Prompt:
Restate word for word the lines of the entries below, starting with the line that holds "Click the richard@piedpiper.com" and ending with the line that holds "Given: Click Meistverkaufte", and no others.

== Entries provided ==

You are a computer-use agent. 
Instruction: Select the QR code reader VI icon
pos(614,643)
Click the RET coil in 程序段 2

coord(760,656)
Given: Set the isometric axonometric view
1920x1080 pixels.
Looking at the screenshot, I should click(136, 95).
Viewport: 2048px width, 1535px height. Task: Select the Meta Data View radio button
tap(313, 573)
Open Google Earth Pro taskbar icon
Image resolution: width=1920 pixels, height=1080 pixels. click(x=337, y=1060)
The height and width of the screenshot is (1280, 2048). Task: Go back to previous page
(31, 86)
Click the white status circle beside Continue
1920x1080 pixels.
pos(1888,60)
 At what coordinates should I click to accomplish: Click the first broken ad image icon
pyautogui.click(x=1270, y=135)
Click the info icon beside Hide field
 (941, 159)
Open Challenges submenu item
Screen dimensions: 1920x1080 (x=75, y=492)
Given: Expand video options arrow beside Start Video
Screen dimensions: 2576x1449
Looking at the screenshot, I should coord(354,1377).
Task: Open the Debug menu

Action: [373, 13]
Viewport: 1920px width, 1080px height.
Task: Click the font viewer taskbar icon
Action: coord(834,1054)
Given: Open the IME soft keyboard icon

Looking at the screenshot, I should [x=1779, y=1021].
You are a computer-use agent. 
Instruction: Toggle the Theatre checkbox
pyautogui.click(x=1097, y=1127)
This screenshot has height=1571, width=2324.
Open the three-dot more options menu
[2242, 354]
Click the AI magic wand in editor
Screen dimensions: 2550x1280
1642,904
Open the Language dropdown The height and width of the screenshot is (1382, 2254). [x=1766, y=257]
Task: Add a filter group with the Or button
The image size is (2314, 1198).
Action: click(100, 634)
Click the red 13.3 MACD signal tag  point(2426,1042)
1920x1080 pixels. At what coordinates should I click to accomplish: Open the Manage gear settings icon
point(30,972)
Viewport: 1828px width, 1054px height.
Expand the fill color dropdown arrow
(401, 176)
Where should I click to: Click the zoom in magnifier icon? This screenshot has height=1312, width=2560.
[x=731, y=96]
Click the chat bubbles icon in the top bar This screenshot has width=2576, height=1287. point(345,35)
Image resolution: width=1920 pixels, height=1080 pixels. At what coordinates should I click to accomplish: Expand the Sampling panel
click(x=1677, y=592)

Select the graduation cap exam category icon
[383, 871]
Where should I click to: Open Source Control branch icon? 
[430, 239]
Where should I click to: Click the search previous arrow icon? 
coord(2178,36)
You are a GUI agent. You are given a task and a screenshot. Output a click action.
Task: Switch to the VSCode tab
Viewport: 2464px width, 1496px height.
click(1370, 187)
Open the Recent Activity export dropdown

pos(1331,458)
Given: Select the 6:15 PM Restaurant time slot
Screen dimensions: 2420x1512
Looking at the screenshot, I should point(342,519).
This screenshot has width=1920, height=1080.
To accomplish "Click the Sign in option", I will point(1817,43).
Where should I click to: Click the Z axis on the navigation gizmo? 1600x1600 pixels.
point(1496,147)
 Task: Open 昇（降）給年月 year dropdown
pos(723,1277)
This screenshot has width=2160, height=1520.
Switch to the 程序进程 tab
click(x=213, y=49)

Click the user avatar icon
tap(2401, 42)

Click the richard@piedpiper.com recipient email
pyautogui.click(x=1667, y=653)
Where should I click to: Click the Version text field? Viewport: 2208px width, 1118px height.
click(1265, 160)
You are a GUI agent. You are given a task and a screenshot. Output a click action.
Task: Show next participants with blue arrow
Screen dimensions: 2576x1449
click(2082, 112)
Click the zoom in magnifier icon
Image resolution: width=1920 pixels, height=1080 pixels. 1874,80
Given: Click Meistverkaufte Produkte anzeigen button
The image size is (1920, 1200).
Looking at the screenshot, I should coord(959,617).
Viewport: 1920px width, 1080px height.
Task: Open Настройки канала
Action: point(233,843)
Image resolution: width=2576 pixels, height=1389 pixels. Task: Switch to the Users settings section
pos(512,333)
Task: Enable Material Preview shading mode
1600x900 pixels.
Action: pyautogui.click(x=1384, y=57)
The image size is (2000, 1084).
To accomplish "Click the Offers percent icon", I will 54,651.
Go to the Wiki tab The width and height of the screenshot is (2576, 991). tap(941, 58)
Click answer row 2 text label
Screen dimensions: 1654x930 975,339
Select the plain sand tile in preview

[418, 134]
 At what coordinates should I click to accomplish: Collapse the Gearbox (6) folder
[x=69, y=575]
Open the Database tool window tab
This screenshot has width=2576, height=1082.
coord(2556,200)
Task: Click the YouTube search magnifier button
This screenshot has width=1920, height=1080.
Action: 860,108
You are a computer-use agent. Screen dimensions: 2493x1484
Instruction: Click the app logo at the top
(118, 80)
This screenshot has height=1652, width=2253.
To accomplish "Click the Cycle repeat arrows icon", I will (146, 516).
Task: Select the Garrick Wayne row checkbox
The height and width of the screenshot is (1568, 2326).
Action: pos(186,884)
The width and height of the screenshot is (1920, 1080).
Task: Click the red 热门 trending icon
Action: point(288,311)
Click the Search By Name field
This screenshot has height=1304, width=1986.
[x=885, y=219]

===

Response area:
Click the richard@piedpiper.com recipient email
pyautogui.click(x=1667, y=653)
Where should I click to: Click the Version text field? Viewport: 2208px width, 1118px height.
click(1265, 160)
You are a GUI agent. You are given a task and a screenshot. Output a click action.
Task: Show next participants with blue arrow
Screen dimensions: 2576x1449
click(2082, 112)
Click the zoom in magnifier icon
Image resolution: width=1920 pixels, height=1080 pixels. 1874,80
Given: Click Meistverkaufte Produkte anzeigen button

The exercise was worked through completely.